I’m torn to be writing this actually. Because there’s millions of people in the world that don’t have a choice. Their only choice IS to exist. To do what they can every day just to try and put food on their table and have a roof over their head (if they’re lucky).

It’s an inside job – to be at peace, to be happy with your lot in life. And of course it ebbs and flows to varying degrees. Mostly.

I’ve been to 3rd world countries and seen first-hand how people HAVE to live. They have no choice. And it’s heart breaking. Most of the time they are the most generous and happy people I’ve ever met. They have nothing materially, but they have everything internally/spiritually.

In the western world we seem to do it the other way around. Have all the nice things on the outside, but inside we are empty and slowly dying…crazy isn’t it?

And so, once again, I’m at a crossroads in life. Part of me is scared shitless, the other part excited and eager. I’ve been here before…I can do it again.

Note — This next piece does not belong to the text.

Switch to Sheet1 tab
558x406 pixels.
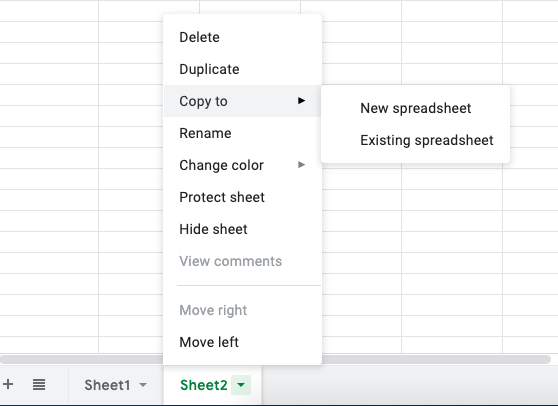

“Choose to do more than just exist, choose to live” Dr Steve Maraboli

So here I am, my soul drowning in ‘existing’, all the while screaming at me: “There’s more to life than this! Life is for living – go LIVE!”

tut.com

And I’m lucky, because I have a choice. I can keep existing in my comfortable little bubble that I’ve been in for the past 2 years (that I chose) – good full-time job, comfy house to rent, good food on my table, fabulous friends and some fun from time to time. Or I can say: “No, I need more, there IS more for me and I’m going to go find it”.

It’s ‘Ground-Hog Day’ Monday to Friday. Every day is more or less the same. I’m giving my time and energy to an employer that is really only interested in my productivity. They are not interested in me as an individual, my individual needs, or what I contribute to the company. It’s all about profits and keeping everyone in the same controllable box. There’s no room for flexibility or individuality.

So I’m needing to shake things up again. And for those of you who have been following me all these years and know me well, when I shake things up it’s usually far from the ‘normal’ thing to do (like change jobs or get a new hobby).

So this time I choose to jump off the cliff – again. I love myself and I value myself enough to say NO – I’m outta here! So I have resigned from my “good, stable, safe” job and I’m going to Bali for 3 months to have an adventure. Again. And I know for some, that will seem a crazy, stupid thing to do…

The river of change…I need to disconnect, I need to unplug from the familiar in order to make way for the new. To rewire, to be open to receive the wonderful magical syncronicities, experiences and people to come into my life. To make change happen from the inside and this time to make it stick!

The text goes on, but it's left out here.